A COUNCILLOR has called for the road drainage system to be checked after Musselburgh was hit by flooding on Saturday evening.

Musselburgh ward councillor Katie Mackie described the scenes of flooded streets in the Honest Toun after a heavy downpour as “shocking”.

She is now calling for funding to be targeted at improving local drainage systems and gullies if a problem is identified.

She told the Courier: “Fortunately it appears on this occasion no significant damage was done and East Lothian Council was on hand to remove flood water. But, in order to avoid a repeat of Saturday night’s flooding, we need to ensure that the road drainage system is checked and funding is targeted where the need is greatest.”

Torrential downpours in a short space of time caused the flooding due to excess surface water.

Problems at the Wallyford roundabout, Millhill, Stoneybank Terrace, New Street, Eskside East and Windsor Gardens were reported to East Lothian Council’s contact centre.

The council’s emergency response team attended call-outs.

A council spokeswoman said: “Our contact centre received a number of calls from 7pm until 10.30pm regarding surface water flooding on Saturday.”

She stressed that the River Esk did not burst its banks, adding: “Very heavy rainfall in a short period of time led to excess surface water, which took time to dissipate.

“Gully motors were used in locations where reports had been received at our contact centre.

“We remained in regular contact with SEPA and the Met Office over the weekend to monitor expected rainfall and its impact on water levels, and therefore the public.

“We work with partners to prepare for, monitor and respond to flood incidents and have also been working closely with communities across East Lothian to build resilience in the event of flooding or other adverse conditions.
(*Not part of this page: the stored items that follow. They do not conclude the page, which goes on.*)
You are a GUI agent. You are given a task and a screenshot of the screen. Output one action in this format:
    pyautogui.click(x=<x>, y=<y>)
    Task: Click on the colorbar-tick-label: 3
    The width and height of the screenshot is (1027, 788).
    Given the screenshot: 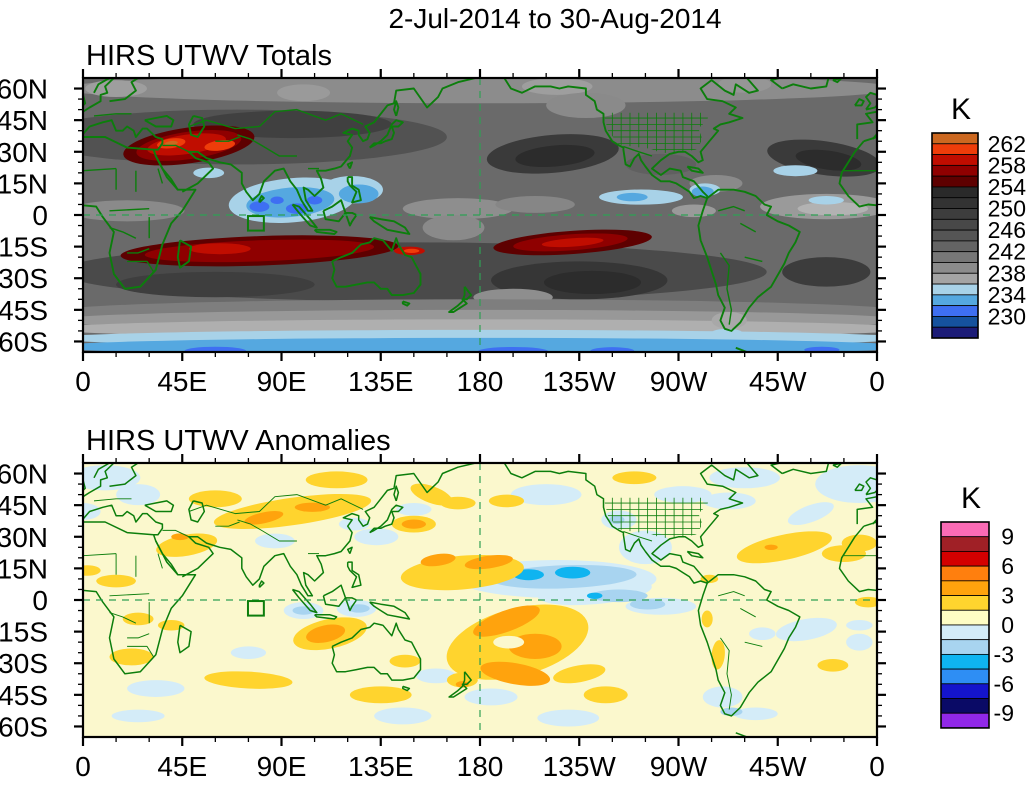 What is the action you would take?
    pyautogui.click(x=1008, y=596)
    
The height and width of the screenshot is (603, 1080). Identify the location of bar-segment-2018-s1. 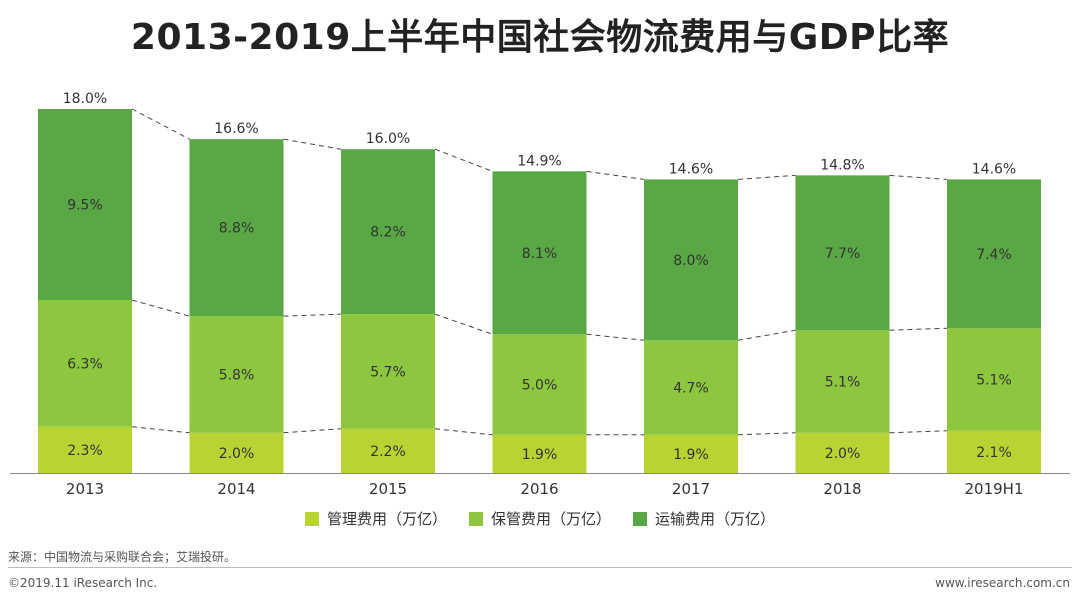
(842, 382).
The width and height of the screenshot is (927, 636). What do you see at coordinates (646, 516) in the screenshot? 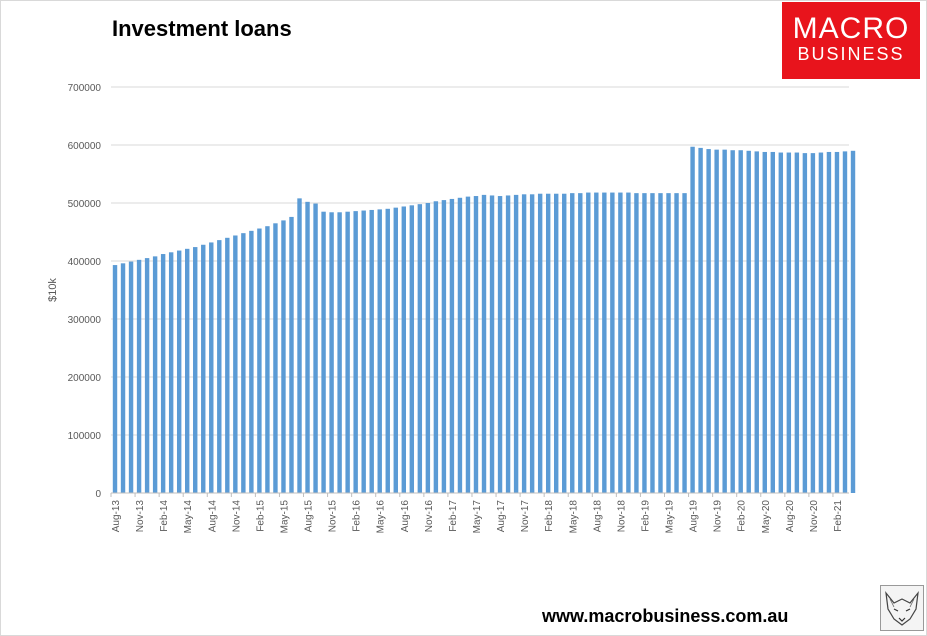
I see `x-tick-label: Feb-19` at bounding box center [646, 516].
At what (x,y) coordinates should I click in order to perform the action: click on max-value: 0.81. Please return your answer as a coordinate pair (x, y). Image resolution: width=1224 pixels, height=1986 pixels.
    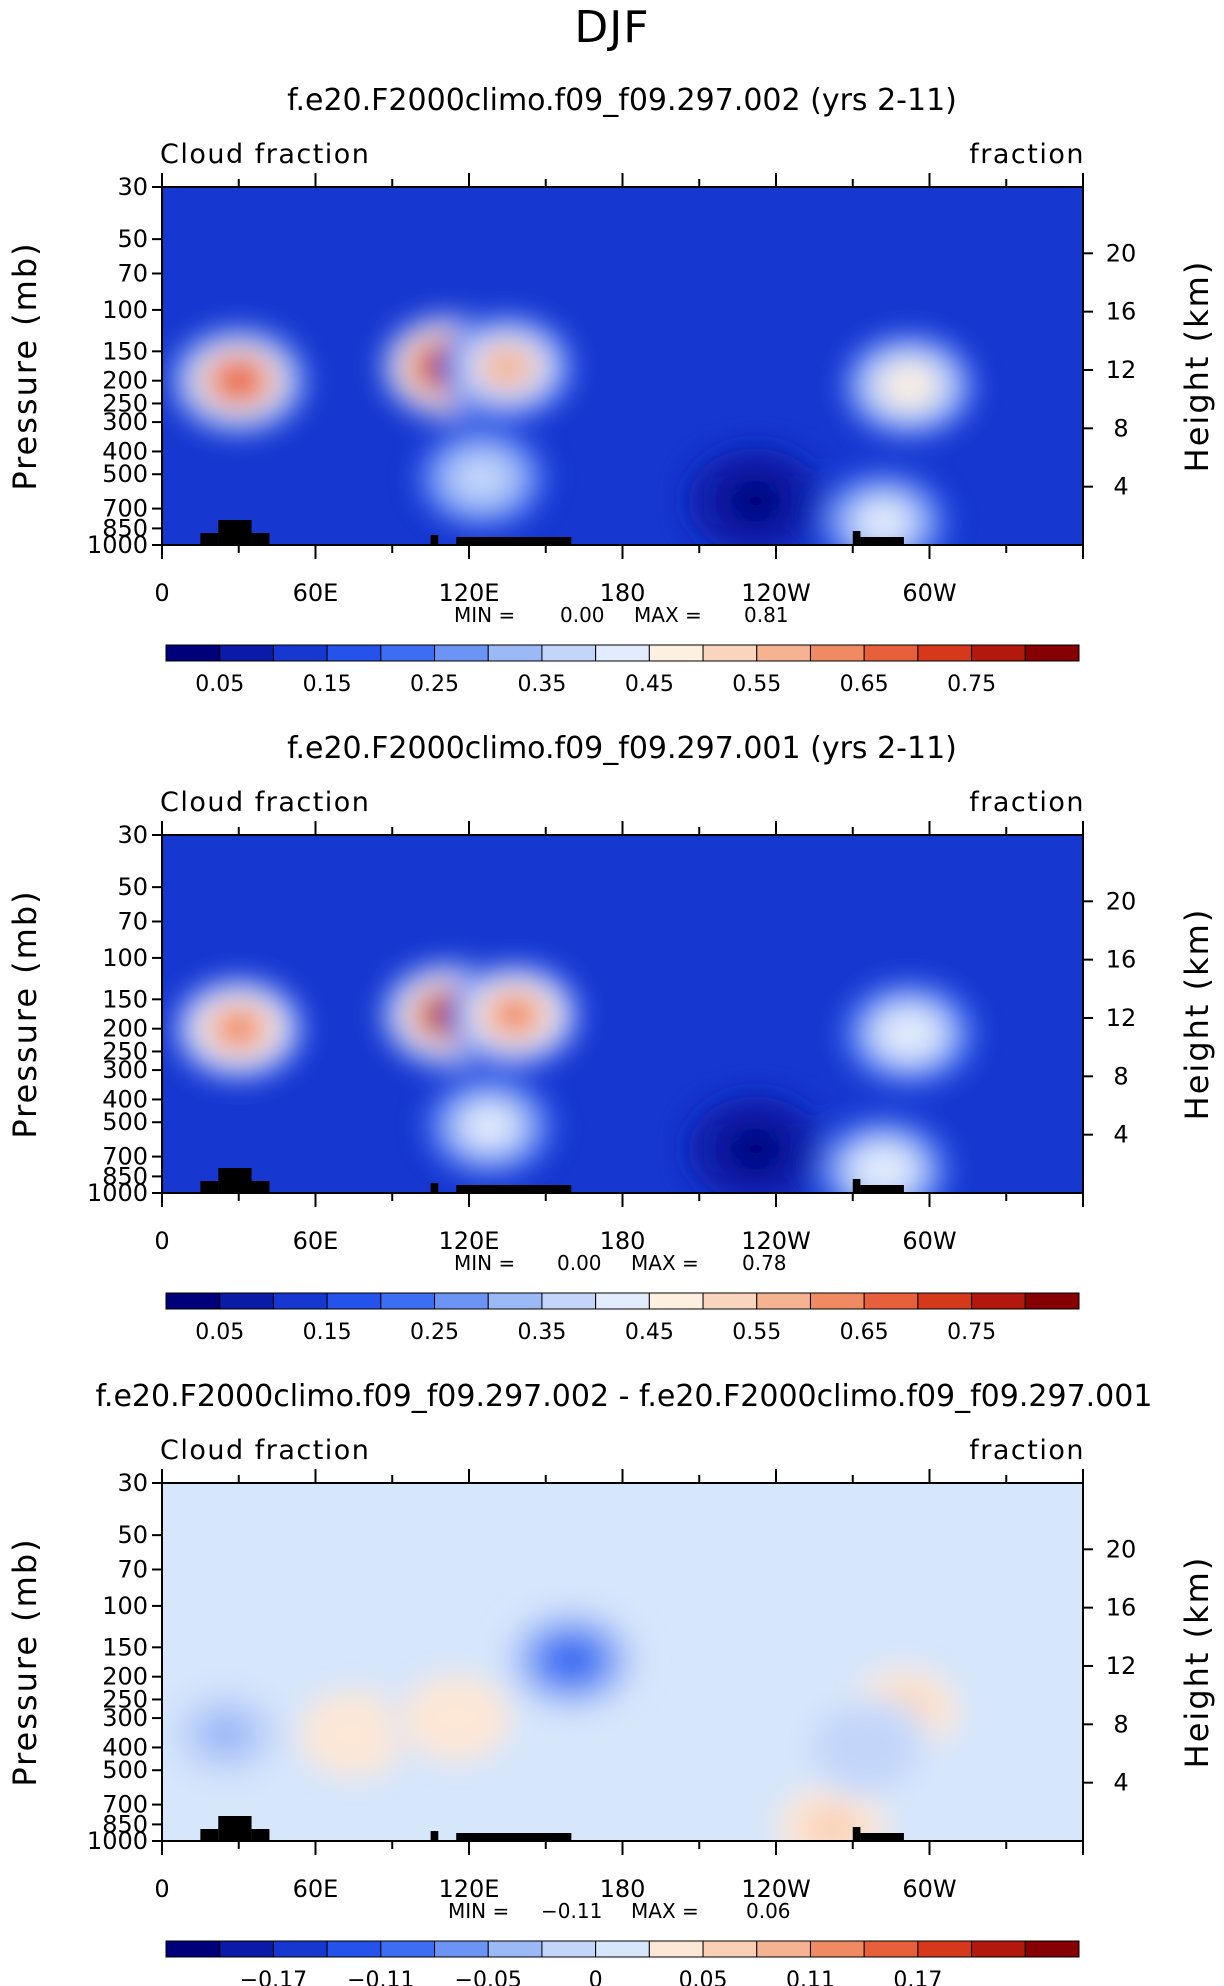
    Looking at the image, I should click on (766, 615).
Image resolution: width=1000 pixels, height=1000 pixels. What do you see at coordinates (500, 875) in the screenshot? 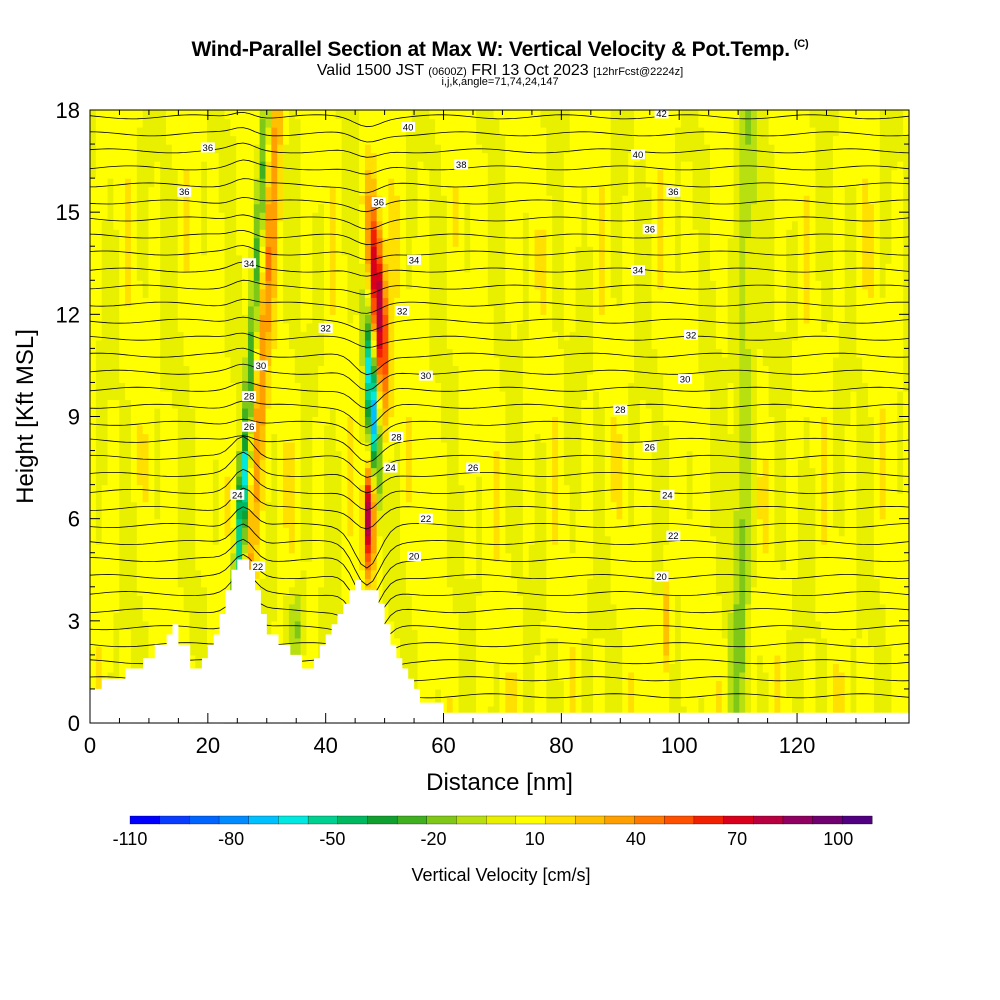
I see `colorbar-label: Vertical Velocity [cm/s]` at bounding box center [500, 875].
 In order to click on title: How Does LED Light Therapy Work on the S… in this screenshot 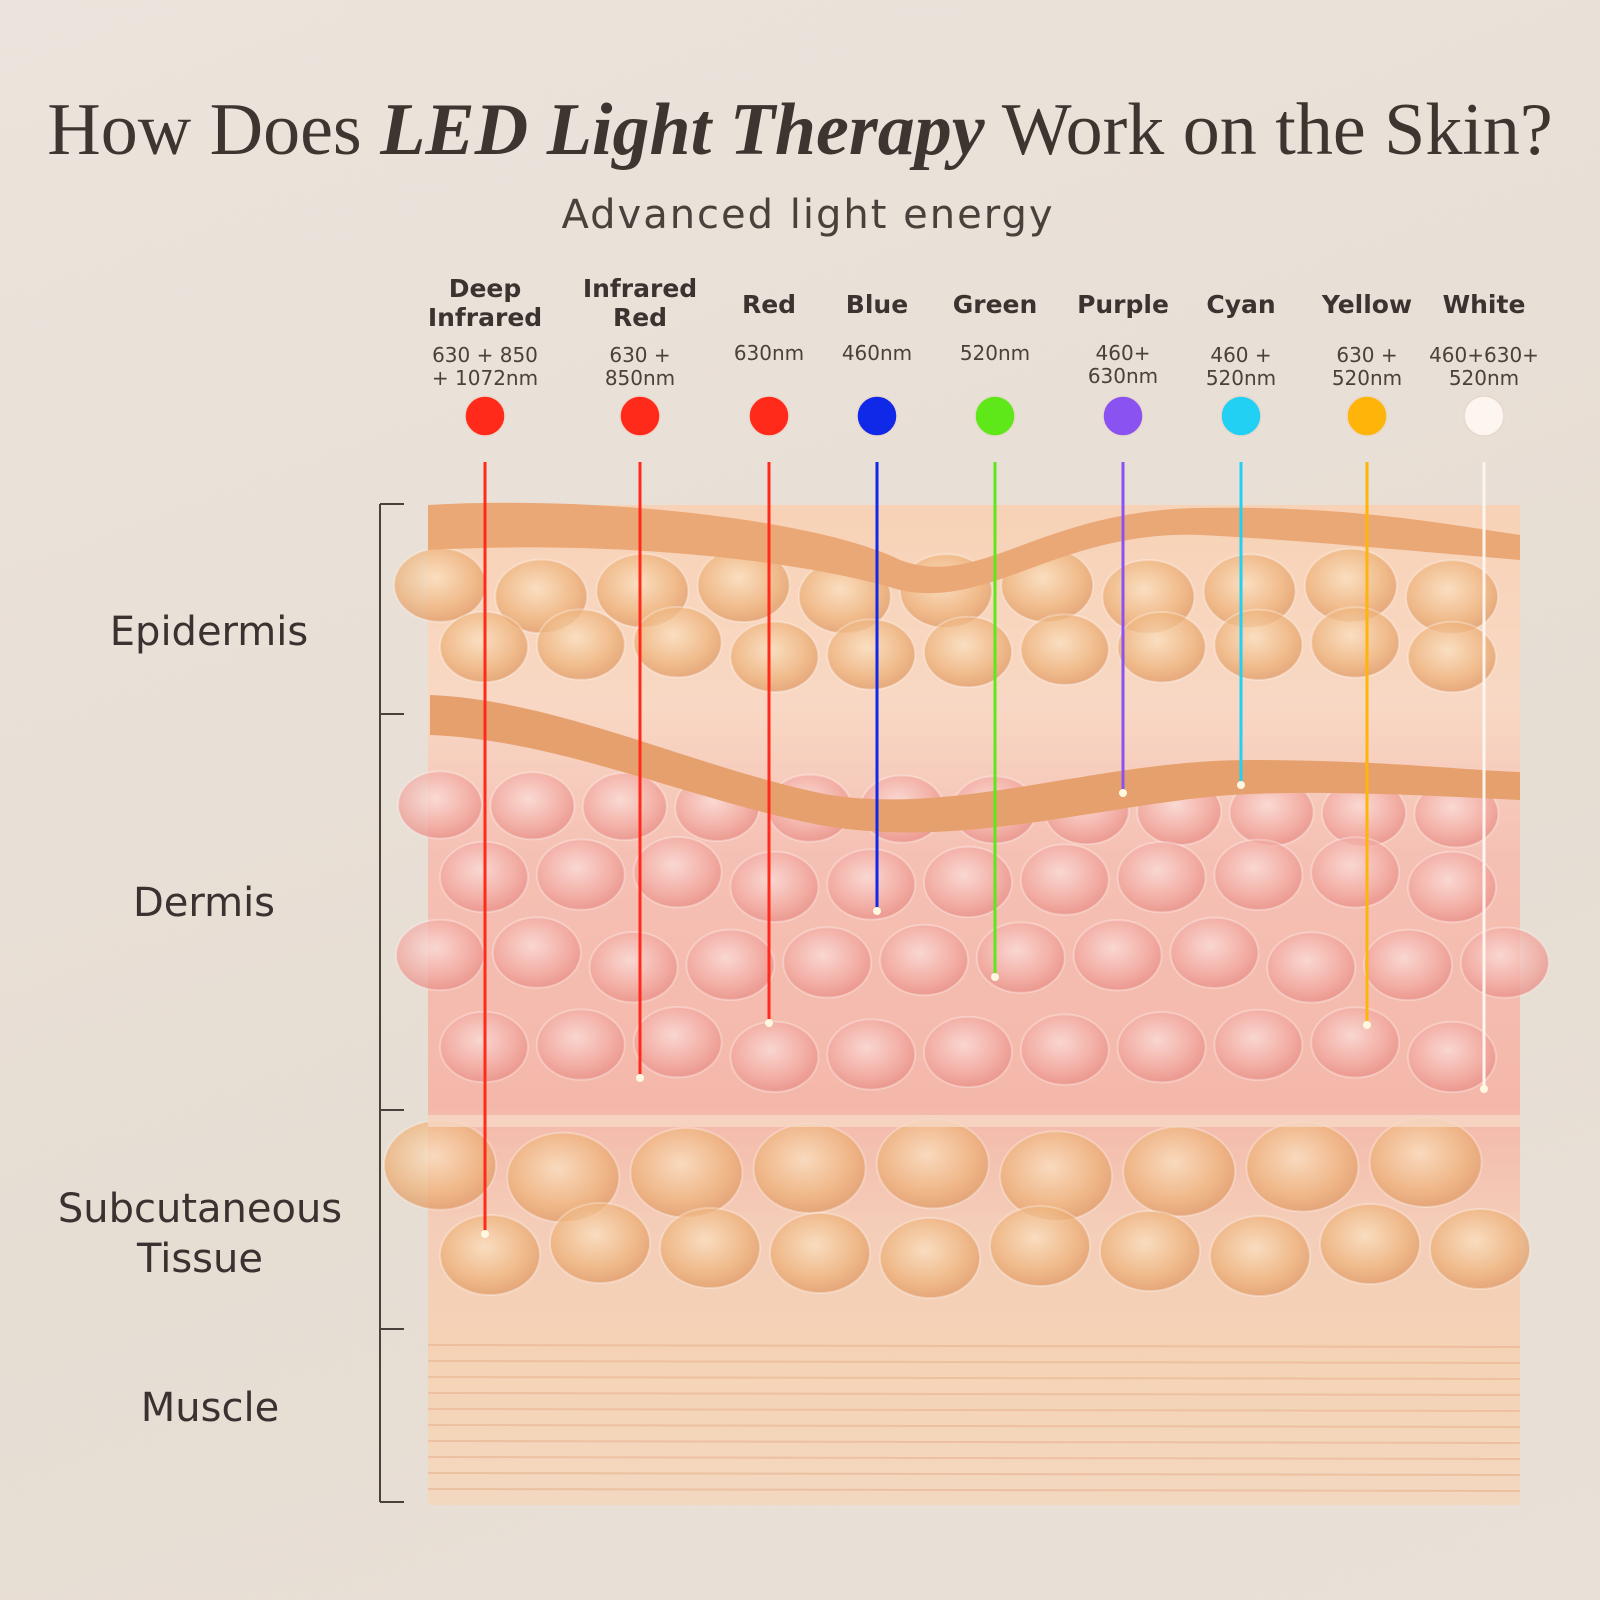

These plans served us well once again.”

Ward councillor Andy Forrest said: “The flooding in Musselburgh was caused by exceptional rainfall.

“Drainage systems in place by both Scottish Water and East Lothian Council could not cope with such a sudden and intense downpour, which was more or less what happened around the rest of Scotland.

“Our staff responded to reports of flooding and road services had two gully vehicles out to clear any blocked gullies but the water in Musselburgh cleared very quickly after the torrential rain stopped.”

Meanwhile, a preferred multi-million-pound flood prevention scheme to safeguard Musselburgh against extreme weather will be unveiled in November.

A briefing earlier this month for councillors and council officials at The Brunton heard that the plan would be presented to a meeting of East Lothian Council’s cabinet.

More than 250 people also visited a two-day public exhibition on the scheme – 85 people who gave feedback were in favour of a flood protection scheme and five against.

This followed a public exhibition in February, taking the total number of people consulted this year to 500.

Modelling used looked at not only the main flood risks from the Esk and the Firth of Forth but also scenarios where a river flood event coincided with a high sea level.

Consultants are now pushing forward to come up with a preferred scheme which would exceed the initial £8.9 million costing from 2016, with a financial split of 80 per cent from the Scottish Government and 20 per cent from the council.

Feasible options include direct defences such as walls and embankments, looking at taking out weirs and bridges, modifying and raising them, or putting new ones back, and using pumping stations to take water out to sea.

Removing the centuries-old mill lade, which runs from Eskmills through the town, or carrying out work to reduce its flood risk, installing flood gates and dredging, are other options being looked at.